◆ TEXTE EXTRAIT
□ □ □ □ □ □ □
Première interview de Marcel Proust (par lui-même) signée Élie-Joseph Bois, parue dans le journal Le Temps le 13 novembre 1913 (page 4). À lire en cliquant sur ce lien (remodelée par mes soins). Tous les numéros du Temps sont en accès libre et téléchargeables depuis la base de données Gallica (B.N.F.) 
En novembre 1913, est publié à compte d’auteur Du côté de chez Swann, le premier volume d’À la recherche du temps perdu. Marcel Proust (1871-1922), qui s’occupait très activement de sa propre publicité (Roger Pillaudin), fait appel à toutes ses relations pour satisfaire son entreprise. Marie Scheikevitch est de celles-ci, qui demande à Adrien Hébrard (cf. émission 7), directeur du journal Le temps, d’accorder dans le mois un papier à son ami : 
Marie Schekevitch : Le temps n’avait pas l’habitude faire paraître des interviews d’auteur qui n’avait pas encore produit des œuvres importantes. Et en plus de ça, j’avais obtenu que des extraits de Du côté de chez Swann paraissent avant la publication du livre - cela ne s’était jamais fait.
Roger Pillaudin : Qui fut chargé de cet entretien avec Marcel Proust pour Le temps ?
Marie Scheikevitch : _ Hé bien, monsieur Hébrard a choisi un de ses rédacteurs : Joseph-Élie Bois [ou Élie-Joseph Bois en regard de sa signature] qui plus tard devint le directeur du Petit parisien. Cet entretien sans doute est remarquable puisqu’il a été presque entièrement rédigé par Marcel Proust lui-même.
□ □ □ □ □ □ □
◆ DONNÉES ENREGISTRÉES
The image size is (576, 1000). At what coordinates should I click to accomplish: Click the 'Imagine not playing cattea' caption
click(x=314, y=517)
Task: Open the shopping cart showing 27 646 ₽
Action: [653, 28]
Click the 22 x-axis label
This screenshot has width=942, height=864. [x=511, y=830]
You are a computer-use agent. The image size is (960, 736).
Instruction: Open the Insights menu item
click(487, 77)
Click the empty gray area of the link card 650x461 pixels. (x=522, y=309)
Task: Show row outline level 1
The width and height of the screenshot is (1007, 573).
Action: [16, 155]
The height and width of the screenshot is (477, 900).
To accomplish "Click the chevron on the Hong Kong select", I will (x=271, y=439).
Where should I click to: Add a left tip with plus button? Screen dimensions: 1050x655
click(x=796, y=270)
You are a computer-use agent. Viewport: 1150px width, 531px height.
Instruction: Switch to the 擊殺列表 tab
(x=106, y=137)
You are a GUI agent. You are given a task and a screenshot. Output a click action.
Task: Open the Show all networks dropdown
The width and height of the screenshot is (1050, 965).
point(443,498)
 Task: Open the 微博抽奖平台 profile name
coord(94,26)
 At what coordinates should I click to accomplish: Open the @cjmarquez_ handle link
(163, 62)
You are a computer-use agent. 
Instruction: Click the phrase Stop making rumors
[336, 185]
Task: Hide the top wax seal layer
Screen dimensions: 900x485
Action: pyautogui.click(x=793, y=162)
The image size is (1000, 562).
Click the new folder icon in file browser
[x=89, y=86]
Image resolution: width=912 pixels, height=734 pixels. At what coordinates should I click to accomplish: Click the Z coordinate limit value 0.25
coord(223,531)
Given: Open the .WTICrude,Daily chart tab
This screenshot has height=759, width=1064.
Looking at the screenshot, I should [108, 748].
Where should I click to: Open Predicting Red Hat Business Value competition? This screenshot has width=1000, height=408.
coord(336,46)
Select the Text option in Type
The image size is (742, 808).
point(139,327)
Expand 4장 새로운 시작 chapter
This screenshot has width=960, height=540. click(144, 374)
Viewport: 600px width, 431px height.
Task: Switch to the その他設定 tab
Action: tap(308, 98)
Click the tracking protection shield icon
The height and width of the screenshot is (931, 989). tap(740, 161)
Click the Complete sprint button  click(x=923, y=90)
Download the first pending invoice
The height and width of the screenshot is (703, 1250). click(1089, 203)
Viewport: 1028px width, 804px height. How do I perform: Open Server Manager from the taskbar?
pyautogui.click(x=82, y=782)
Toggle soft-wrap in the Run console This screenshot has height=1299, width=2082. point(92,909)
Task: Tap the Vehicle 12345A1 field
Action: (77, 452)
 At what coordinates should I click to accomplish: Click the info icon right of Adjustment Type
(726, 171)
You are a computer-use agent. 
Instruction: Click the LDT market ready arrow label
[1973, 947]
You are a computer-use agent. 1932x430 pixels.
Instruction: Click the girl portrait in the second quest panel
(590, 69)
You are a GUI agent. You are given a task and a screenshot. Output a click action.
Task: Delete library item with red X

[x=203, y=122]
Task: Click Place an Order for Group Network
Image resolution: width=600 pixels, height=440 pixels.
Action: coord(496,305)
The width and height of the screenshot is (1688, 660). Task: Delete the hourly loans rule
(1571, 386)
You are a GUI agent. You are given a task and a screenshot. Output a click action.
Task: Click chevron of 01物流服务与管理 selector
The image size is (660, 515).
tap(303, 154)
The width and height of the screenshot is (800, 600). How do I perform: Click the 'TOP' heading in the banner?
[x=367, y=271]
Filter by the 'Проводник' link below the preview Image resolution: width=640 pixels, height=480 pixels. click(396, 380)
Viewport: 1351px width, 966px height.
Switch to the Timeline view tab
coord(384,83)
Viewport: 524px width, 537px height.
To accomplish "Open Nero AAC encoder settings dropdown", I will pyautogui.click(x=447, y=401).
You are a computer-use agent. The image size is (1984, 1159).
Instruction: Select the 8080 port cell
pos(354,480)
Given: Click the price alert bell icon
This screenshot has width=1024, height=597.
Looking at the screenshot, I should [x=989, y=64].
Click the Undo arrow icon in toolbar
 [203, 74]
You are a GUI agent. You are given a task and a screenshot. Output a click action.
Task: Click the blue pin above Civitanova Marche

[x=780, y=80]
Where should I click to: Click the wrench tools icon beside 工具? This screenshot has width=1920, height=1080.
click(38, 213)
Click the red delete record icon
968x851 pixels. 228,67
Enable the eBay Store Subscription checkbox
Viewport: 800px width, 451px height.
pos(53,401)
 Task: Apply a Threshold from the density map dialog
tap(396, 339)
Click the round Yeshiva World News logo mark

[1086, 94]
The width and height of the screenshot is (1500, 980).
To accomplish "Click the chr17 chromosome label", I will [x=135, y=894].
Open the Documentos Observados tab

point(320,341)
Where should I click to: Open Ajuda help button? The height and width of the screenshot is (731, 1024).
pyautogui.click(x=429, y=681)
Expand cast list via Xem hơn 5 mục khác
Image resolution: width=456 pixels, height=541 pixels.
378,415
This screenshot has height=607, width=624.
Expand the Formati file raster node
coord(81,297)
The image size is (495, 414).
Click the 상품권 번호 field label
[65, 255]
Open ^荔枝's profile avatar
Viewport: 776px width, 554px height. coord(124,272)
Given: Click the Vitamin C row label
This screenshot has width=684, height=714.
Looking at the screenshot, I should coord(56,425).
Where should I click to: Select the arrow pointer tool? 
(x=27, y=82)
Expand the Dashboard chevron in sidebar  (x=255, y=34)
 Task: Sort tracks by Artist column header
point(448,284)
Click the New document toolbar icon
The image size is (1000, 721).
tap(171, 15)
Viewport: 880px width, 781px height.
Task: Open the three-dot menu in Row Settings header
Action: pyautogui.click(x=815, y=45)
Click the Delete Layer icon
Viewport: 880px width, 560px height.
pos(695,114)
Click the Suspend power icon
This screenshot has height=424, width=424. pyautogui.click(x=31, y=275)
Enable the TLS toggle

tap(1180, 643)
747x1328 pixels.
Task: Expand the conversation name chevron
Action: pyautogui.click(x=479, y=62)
□ □ □ □ □ □ □
◆ CONSIGNE 1
Reproduisez sans rien modifier le passage du texte sur la première interview de Marcel Proust allant de "Marie Scheikevitch : _" jusqu'à "Marcel Proust lui-même.".
◆ CONSIGNE 2
Prolongez le texte sur la première interview de Marcel Proust à partir de sa dernière phrase.

◆ RÉPONSE ATTENDUE 1
Marie Scheikevitch : _ Hé bien, monsieur Hébrard a choisi un de ses rédacteurs : Joseph-Élie Bois [ou Élie-Joseph Bois en regard de sa signature] qui plus tard devint le directeur du Petit parisien. Cet entretien sans doute est remarquable puisqu’il a été presque entièrement rédigé par Marcel Proust lui-même.

◆ RÉPONSE ATTENDUE 2
Roger Pillaudin : Il parut dans Le temps le 12 novembre 1913 [il s’agit en réalité du jeudi 13 novembre 1913].
Marie Scheikevitch : _ Joseph-Elie Bois était de ceux qui a tout de suite compris l’intérêt principal du livre. Il n’a pas hésité à en programmer l’originalité et la grande valeur. C’est-à-dire qu’ayant passé presque tout l’après-midi avec Marcel Proust, quand il est rentré chez lui, il a lu jusqu’au matin toute son œuvre. Marcel lui avait prêté un volume, (…) il a été absolument enthousiasmé. Mais son article a voyagé plusieurs fois entre son domicile et le boulevard Haussmann parce que Proust ajoutait toujours quelque chose. (43’32’’)

Première critique de Du côté de chez Swann signée Paul Soudayparue dans le journal Le temps le 10 décembre 1913 (page 3). À lire en cliquant sur ce lien (les rédacteurs du site Internet de France Culture feraient bien de lire le passage sur l'orthographe dans la deuxième colonne) Tous les numéros du Temps sont en accès libre et téléchargeables depuis la base de données Gallica (B.N.F.)
La parution de ce premier entretien ne signe pas l’approbation pleine et entière de l’auteur de La recherche aux yeux des rédacteurs du Temps. À en croire Marie Scheikevitch, un autre personnage restait à dompter : c’était monsieur Paul Sauday. Monsieur Hébrard n’imposait jamais quoi que soit à ses rédacteurs. Cependant pour me faire plaisir, il a rappelé plusieurs fois à monsieur Souday qu’il devrait lire Du côté chez Swann et en parler. Et en effet, le 10 décembre 1913, le feuilleton du Temps analysait Swann.
Roger Pillaudin : Comment cela ?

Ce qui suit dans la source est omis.